ROMA – ''Lusi? Ha ammesso di essersi arricchito con soldi che non gli spettavano, io quando l'ho incontrato gli ho detto che era l'ultima volta che parlavo con lui, non gli rivolgero' mai piu' la parola. E gli chiedero' i danni per questa storia''. Lo dice Francesco Rutelli, leader dell'Api, alla Zanzara su Radio 24.
Lei non pensa di avere una responsabilita' politica per quello che e' successo?, chiedono i conduttori a Rutelli. ''Io sono la vittima – risponde – non ci penso minimamente a lasciare.

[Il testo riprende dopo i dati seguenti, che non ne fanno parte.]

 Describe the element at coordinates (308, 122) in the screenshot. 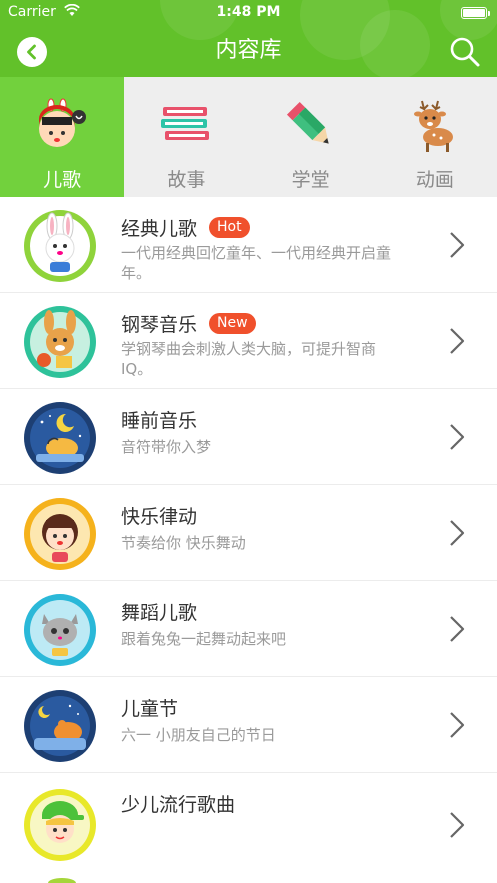

I see `pencil-icon` at that location.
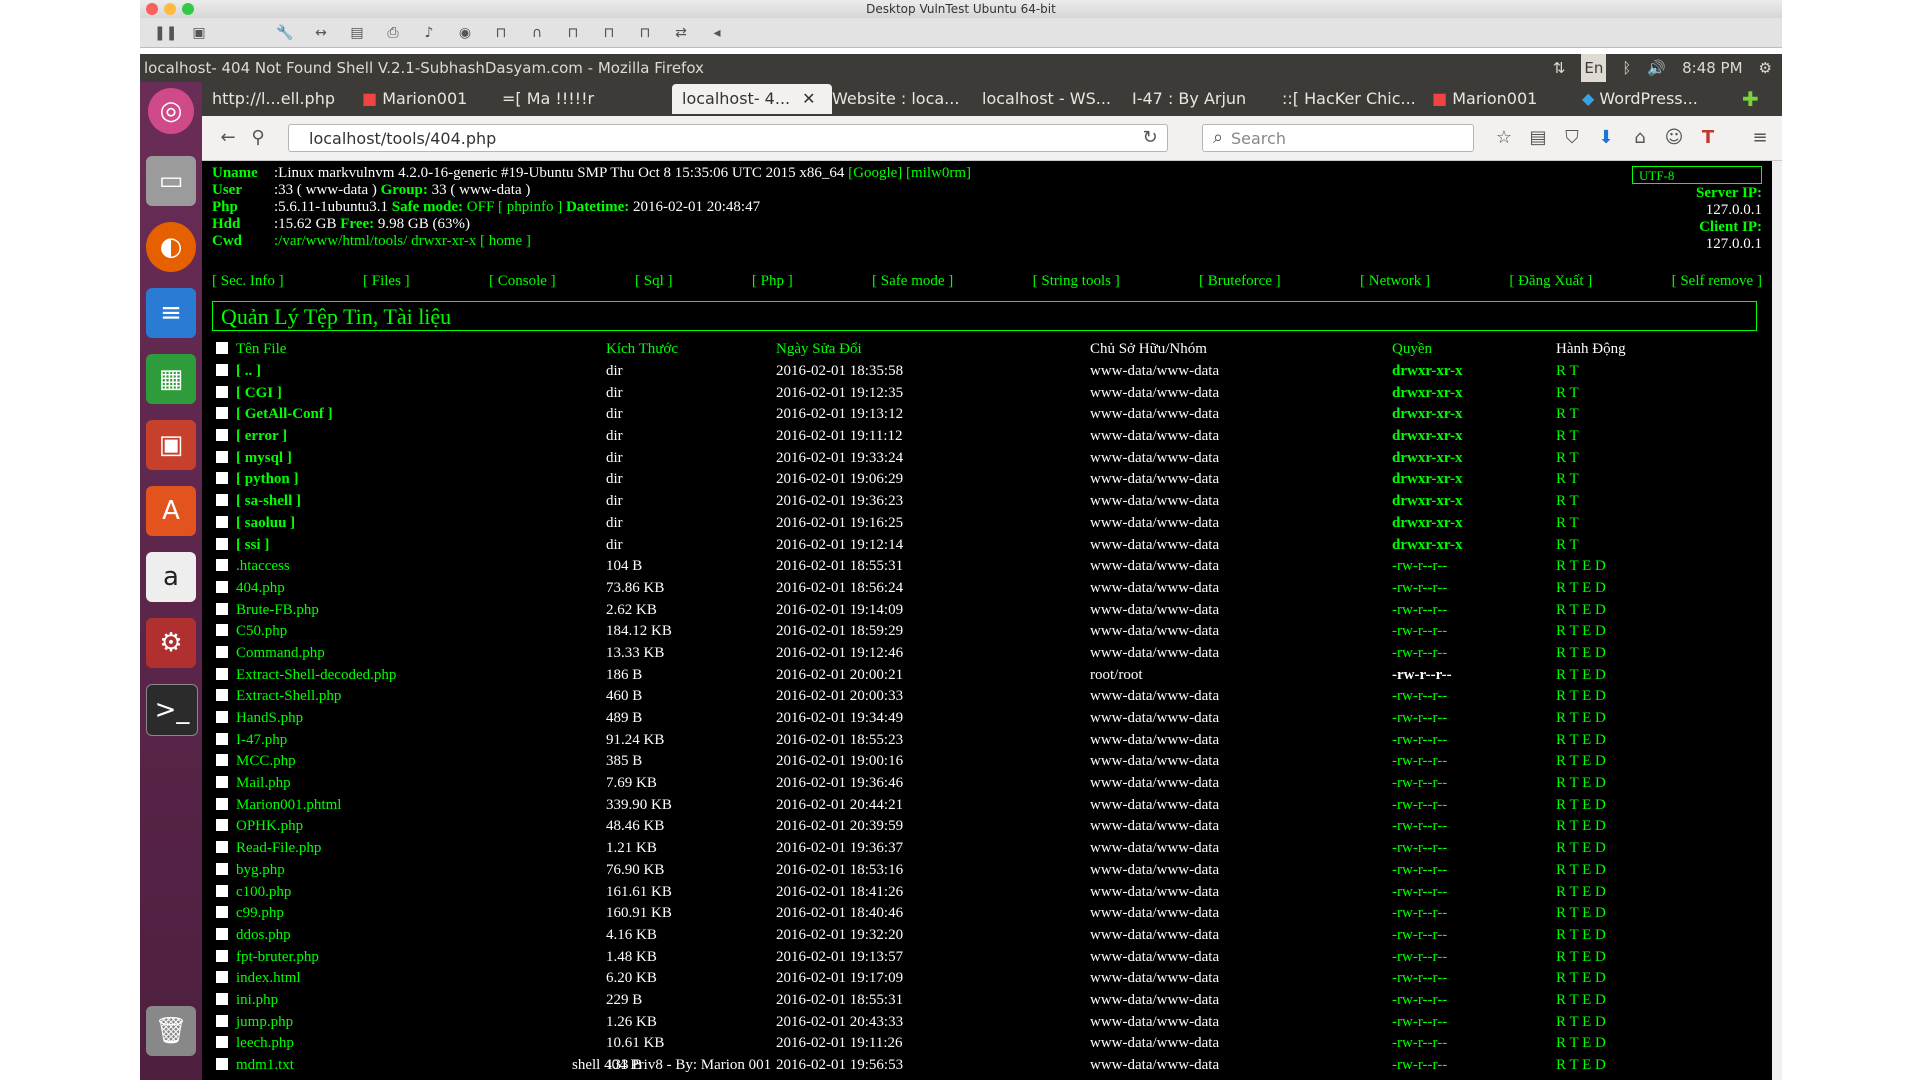  I want to click on file-name: [ error ], so click(262, 436).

Potevo controllare i conti? No, io faccio politica, non vado a controllare i conti e i bonifici, queste cose le fa un partito dove c'e' un padre padrone non il segretario che deve fare altre cose''.
''Sto pagando un prezzo altissimo per questa vicenda ed e' anche giusto che sia cosi' – aggiunge Rutelli – Pero' Lusi ha sempre avuto la fiducia di tutti, prima nella Margherita ma anche nel Pd. E' stato eletto come tesoriere, non scelto solo da me. E aveva il potere che hanno tutti i tesorieri nei partiti, un potere importante. Era riconosciuto come persona arcigna, severa, sui soldi persino un rompiscatole. Insomma, si puo' dire che ci eravamo il-lusi e siamo rimasti de-lusi''.
''Cercheremo di recuperare tutti i soldi fino all'ultimo centesimo – conclude – e poi decideremo come impiegarli: sicuramente sara' nell'interesse generale, in parte in attivita' sociali''.